Introduction
My work on mtDNA has led to a thesis that human life begins in Africa, spreads to Asia, and then spreads (1) back West to Europe and Africa and (2) further East into East Asia and the Pacific. I call this the Migration-Back Hypothesis, and you can read all about it here [1], and here, and on my blog generally, where you’ll find a ton of material on topic.
One of the most interesting observations in my work is that the living modern day people of Cameroon test as having the most ancient genomes in the dataset of complete human mtDNA genomes I’ve assembled, which contains 19 archaic mtDNA genomes, that are Heidelbergensis (1 genome), Neanderthal (10 genomes), and Denisovan (8 genomes). This is not too shocking, considering that 53.01% of the 664 genomes in the dataset are at least a 60% match, to at least one archaic genome. This comparison to the archaic genomes is done using the only sensible global alignment for mtDNA, so you can’t argue that it’s chance, or cherry picking, there are a lot of living people that have archaic mtDNA. The reason I’m writing this note is because I think two of the Neanderthal genomes were misclassified by the scientists that sequenced the genomes.
I’ve written previously that the Neanderthals are decidedly heterogenous on the maternal line, in that there are 10 Neanderthal genomes, that can be broken into 6 completely distinct clusters (i.e., groups of similar genomes). I’m using a global alignment for all of this work, except where noted below, and as noted above, there’s only 1 sensible global alignment for mtDNA, so these distinctions are objective.
Specifically, (i) genomes 1, 2, and 10 are at least a 99.5% mutual match to each other, (ii) genomes 5 and 6 are a 63.4% match to each other, (iii) genomes 8 and 9 are a 99.9% match to each other, and (iv) genomes 3, 4, and 7 are unique, and have no meaningful match to each other or the rest of the Neanderthal genomes.
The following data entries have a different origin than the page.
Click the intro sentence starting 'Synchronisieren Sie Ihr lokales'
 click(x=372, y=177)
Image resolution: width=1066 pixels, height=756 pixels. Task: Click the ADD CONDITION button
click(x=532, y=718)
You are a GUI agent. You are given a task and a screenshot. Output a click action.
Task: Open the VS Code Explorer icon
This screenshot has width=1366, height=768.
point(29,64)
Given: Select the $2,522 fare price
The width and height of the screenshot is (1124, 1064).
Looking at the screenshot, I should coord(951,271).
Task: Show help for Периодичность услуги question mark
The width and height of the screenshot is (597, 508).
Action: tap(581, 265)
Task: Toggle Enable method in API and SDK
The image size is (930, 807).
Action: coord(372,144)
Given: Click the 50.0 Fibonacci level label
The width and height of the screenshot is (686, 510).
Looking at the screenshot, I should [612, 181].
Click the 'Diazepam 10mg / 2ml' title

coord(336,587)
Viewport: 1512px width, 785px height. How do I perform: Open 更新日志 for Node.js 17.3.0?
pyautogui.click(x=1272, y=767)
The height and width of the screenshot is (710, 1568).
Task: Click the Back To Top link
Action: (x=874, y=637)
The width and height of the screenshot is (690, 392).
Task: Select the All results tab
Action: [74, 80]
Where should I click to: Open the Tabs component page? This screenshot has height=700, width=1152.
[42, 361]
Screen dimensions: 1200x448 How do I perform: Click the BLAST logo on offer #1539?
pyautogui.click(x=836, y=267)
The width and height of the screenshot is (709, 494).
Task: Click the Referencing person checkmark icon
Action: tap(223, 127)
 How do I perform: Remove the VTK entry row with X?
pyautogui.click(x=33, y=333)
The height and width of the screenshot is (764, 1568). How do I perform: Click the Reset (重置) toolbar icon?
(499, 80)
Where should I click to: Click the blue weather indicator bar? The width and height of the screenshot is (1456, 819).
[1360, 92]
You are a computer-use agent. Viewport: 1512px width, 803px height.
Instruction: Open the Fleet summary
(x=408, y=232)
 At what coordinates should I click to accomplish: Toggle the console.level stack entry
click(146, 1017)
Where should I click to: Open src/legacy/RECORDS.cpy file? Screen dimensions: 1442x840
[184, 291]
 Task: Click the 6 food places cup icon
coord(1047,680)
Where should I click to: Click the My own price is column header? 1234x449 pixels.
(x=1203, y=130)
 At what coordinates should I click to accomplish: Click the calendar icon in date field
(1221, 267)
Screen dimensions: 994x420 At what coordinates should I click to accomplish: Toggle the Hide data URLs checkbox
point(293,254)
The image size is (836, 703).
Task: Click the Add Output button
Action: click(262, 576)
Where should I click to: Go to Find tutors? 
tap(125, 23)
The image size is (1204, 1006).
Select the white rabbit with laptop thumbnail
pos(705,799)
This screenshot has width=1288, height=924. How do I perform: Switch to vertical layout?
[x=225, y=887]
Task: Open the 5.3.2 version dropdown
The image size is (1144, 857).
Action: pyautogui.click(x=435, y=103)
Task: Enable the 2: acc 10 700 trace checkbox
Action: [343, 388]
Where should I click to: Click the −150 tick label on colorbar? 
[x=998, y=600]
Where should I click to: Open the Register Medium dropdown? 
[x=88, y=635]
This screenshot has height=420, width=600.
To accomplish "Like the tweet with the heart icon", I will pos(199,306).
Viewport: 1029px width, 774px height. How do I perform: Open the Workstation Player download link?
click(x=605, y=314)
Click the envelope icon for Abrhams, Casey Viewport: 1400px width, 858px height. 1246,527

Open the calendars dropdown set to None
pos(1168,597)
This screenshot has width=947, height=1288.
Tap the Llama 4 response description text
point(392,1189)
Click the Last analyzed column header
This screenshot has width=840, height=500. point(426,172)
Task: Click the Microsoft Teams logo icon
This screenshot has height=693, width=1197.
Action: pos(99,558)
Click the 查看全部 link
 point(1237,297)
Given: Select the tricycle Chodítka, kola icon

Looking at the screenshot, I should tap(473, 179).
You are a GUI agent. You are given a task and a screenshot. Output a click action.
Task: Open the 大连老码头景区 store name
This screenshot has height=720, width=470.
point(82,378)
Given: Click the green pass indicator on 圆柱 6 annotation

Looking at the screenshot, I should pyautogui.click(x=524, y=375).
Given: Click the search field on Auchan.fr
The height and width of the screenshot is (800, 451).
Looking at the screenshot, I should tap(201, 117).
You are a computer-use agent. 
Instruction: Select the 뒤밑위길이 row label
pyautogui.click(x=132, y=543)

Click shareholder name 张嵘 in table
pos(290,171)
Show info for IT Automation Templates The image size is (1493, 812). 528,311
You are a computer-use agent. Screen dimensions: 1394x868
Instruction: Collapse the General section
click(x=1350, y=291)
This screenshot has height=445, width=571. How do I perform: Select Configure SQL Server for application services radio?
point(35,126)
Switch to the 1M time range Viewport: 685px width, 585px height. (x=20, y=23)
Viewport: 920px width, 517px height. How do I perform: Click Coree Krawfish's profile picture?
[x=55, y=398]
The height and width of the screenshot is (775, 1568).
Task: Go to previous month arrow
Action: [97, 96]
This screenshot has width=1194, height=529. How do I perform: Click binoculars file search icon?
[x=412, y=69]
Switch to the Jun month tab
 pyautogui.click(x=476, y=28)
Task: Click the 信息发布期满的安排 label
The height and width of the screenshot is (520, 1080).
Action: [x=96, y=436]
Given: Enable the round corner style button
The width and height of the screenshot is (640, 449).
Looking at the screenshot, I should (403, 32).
This note focuses on genomes 5 and 6, which appear to be misclassified as Neanderthals, and instead seem to be Denisovans based upon their mtDNA. All of the provenance files for the relevant genomes are linked to below at the bottom of the article, and each provenance file includes a FASTA file that contains the applicable full genome. The full dataset I’ve assembled (which includes all of these archaic genomes) is available in [1] above.
Neanderthal Genome 5
The provenance file for Neanderthal Genome 5 (row 389 of my dataset) lists the “organism” field as “Homo sapiens neanderthalensis”, and the “sub_species” field as “neanderthalensis”. However, the genome title includes the phrase “Denisova 17″, and the “isolate” field is listed as “Denisovan 17”. Further, the article associated with the genome suggests that the genome is actually from the Denisova Cave in Siberia, yet they classified it as Neanderthal, which doesn’t look right. The relevant quote is on page 30 (page 3 of the pdf):
We estimated the molecular age of the mtDNA of the newly identified Neanderthal (Denisova 17) to ~134 ka (95% height posterior density (HPD): 94–177 ka) using Bayesian dating…
Note that “Denisovan 17” is a label used by the authors of the quoted article, I’m using indexes and row numbers keyed to my dataset (i.e., “Denisovan 17” is Neanderthal Genome 5 in my dataset). However, as noted above, Neanderthal Genome 5 is a 63.4% match to Neanderthal Genome 6 only, and is not a significant match to any other Neanderthal genome. This suggests that these two genomes are, as noted above, a distinct maternal line that lived among other maternal lines, that have all been archeologically classified as Neanderthals. However, Neanderthal Genome 5 was found in the Denisovan Cave in Siberia, per the article quoted above, which is already evidence for the claim that it is actually a Denisovan, at least with respect to its maternal line.
Further, Neanderthal Genome 5 has 8,915 bases (i.e., 53.77% of the full genome) in common with Denisovan Genome 1 (row 377 of my dataset), using the whole genome global alignment, which is well beyond chance (i.e., 25.00% of the full genome). In contrast, Neanderthal Genome 5 has 5,300 bases (i.e., 31.96% of the full genome) in common with its closest match among the other Neanderthal Genomes (save for Neanderthal Genome 6, which also seems to be Denisovan, and is discussed below).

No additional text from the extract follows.